This Singlish love poem was composed and read on the spot in response to a challenge issued during a closing debate at Singapore Writers Festival 2011.
Ah Lian, you damn jude
I see you I choot choot choot
I see you I lau nua
Don’t make my heart phua
Don’t make me kua kua
Don’t make it all sua.
Gwee Li Sui
This simple poem masks complexity. The speaker is an Ah Beng who is professing his love to a stunning, or “jude”, Ah Lian. After the first line establishes this fact, all subsequent lines record the involuntary responses of self he faces. The Ah Beng needs to “choot choot choot”, or wolf-whistle, and “lau nua”, or salivate. ”Choot choot choot” is onomatopoeic and suggests a repetitive automatic animal reaction.
However, the argument quickly crosses over to a realisation of what must then be negatively beyond control. There is a chance that the Ah Beng’s heart may “phua”, or break; he may go “kua kua”, be disappointed on a grand comic scale, causing the romance to “sua”, disintegrate. As opposed to the earlier bodily responses, deeper emotional change is now shown through the manly Ah Beng’s fear of getting hurt.

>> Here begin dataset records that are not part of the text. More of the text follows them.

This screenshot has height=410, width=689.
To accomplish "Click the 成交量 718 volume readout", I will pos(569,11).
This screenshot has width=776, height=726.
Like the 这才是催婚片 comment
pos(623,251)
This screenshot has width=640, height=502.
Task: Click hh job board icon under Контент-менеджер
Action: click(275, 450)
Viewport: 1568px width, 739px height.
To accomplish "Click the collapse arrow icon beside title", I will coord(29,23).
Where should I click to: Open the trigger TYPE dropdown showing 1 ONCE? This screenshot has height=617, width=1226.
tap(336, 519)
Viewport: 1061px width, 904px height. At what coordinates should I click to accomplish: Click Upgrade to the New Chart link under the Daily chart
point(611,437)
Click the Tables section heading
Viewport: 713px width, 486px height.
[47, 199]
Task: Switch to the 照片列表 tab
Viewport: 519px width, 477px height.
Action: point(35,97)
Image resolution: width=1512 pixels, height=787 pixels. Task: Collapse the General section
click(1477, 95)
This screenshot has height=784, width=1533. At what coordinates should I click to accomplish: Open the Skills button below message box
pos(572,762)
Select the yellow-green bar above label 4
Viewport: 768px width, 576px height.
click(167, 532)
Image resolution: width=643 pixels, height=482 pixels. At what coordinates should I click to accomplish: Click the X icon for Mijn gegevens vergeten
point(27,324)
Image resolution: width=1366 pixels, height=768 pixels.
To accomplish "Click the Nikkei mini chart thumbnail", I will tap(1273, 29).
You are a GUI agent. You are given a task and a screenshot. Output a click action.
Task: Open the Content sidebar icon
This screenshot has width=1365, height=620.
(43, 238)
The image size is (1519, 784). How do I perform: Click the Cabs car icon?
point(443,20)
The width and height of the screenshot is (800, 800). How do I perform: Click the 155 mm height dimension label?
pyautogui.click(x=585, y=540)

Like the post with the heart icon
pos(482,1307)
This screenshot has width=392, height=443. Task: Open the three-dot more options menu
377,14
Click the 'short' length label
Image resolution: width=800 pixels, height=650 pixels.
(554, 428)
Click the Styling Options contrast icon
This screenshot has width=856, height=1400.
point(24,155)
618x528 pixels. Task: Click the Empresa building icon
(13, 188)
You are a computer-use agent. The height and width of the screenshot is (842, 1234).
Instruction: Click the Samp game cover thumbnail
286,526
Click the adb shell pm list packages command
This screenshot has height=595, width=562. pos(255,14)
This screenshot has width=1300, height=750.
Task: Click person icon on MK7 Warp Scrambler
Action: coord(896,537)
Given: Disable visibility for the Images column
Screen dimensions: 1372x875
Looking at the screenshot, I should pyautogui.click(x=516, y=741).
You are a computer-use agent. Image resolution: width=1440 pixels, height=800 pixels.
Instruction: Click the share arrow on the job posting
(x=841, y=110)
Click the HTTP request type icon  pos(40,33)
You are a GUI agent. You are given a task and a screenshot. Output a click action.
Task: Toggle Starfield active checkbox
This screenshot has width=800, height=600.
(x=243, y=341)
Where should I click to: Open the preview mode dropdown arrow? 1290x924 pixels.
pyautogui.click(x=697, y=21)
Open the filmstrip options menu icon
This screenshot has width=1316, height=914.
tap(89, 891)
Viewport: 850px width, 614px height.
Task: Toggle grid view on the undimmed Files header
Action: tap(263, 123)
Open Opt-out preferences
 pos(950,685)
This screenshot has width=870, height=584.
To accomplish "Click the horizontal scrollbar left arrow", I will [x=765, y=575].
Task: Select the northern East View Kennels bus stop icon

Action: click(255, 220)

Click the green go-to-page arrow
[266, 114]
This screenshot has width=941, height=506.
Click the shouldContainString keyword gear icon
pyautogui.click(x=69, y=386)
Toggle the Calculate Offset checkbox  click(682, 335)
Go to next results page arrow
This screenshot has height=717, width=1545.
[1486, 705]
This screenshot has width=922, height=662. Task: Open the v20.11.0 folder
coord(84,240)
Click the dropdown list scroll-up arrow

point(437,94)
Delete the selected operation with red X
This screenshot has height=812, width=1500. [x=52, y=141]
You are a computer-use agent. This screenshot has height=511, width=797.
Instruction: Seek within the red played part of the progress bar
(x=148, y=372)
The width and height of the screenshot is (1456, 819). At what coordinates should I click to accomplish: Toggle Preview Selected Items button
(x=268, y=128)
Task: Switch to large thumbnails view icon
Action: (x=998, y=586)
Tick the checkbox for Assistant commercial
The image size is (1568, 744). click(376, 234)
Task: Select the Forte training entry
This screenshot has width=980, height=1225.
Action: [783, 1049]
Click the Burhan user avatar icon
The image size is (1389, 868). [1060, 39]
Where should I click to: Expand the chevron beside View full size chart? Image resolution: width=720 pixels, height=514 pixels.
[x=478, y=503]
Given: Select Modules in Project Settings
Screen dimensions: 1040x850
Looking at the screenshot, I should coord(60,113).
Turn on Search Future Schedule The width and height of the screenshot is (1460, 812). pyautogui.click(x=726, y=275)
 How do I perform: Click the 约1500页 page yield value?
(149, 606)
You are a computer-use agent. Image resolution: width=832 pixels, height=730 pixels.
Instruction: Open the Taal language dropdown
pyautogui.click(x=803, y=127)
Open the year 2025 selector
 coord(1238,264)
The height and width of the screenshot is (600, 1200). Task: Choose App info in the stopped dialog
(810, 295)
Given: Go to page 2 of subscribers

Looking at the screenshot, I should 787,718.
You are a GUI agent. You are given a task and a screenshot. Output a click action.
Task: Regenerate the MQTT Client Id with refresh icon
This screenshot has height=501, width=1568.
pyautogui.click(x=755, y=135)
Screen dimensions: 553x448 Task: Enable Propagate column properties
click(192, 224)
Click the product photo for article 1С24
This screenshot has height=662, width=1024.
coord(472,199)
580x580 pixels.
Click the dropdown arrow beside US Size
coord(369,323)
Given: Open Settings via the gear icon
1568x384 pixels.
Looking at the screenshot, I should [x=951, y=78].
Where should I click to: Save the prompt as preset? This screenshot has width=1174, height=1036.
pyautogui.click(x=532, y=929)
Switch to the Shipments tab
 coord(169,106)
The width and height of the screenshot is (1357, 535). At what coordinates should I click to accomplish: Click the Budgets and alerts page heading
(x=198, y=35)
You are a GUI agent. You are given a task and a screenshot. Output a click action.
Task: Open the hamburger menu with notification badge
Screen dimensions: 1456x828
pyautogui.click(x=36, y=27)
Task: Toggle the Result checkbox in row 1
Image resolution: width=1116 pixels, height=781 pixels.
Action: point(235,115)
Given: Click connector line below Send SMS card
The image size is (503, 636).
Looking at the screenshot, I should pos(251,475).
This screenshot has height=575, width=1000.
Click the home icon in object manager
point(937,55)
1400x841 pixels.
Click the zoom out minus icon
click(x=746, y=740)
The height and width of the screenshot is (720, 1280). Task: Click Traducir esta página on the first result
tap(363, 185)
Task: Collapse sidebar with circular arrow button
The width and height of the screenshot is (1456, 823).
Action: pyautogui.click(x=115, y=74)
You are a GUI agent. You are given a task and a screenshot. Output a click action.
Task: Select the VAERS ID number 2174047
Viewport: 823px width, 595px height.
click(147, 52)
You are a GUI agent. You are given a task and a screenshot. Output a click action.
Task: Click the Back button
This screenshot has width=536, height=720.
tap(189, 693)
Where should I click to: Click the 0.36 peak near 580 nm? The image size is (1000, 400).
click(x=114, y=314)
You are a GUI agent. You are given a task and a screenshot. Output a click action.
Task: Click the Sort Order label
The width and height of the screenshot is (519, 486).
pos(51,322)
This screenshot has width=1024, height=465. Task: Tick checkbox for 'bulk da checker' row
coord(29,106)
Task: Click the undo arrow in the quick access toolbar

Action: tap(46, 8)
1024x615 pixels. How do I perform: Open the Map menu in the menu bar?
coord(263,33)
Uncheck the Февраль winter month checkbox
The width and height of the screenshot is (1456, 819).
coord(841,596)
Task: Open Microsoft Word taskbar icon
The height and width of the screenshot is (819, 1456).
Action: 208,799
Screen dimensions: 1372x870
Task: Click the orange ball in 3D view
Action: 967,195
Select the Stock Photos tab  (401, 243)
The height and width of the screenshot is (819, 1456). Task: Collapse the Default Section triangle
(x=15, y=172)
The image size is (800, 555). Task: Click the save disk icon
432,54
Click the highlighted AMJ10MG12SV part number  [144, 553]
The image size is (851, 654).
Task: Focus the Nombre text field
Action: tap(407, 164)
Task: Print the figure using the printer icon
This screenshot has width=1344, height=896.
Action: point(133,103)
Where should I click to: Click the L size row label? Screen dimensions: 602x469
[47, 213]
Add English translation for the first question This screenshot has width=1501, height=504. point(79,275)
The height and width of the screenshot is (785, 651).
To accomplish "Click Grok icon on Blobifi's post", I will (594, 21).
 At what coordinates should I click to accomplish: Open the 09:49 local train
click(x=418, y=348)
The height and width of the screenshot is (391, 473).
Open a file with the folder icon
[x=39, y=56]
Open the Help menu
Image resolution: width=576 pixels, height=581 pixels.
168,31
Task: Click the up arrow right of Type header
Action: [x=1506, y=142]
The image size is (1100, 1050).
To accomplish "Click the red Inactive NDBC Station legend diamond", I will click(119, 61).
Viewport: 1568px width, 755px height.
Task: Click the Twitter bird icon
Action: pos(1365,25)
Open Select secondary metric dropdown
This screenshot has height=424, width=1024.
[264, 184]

All these latter lines end with open vowel sounds, precisely highlighting vulnerability. The Singlish words themselves denote fragility and transience. There is an excess of one line as compared to the earlier cluster, pointing to the overflow and irrepressibility of emotions. The rhyme also hinges on a false intonation for “kua kua”, which, in making it more flat, adds to the anxiety of being let down, even emasculated.





November 3, 2011 at 5:29 pm
Haha… yes, we can now establish Singlish as a platform for high culture. The renegade creole returns home to recolonise the space formerly claimed by colonial hegemonists.
November 3, 2011 at 5:36 pm
Err… what talk you?
November 3, 2011 at 10:17 pm
tank yoot hor! dis poem is for we all ah lians!
… but er… wat means ‘false intonation kua kua’? izzit the tone like ah kua?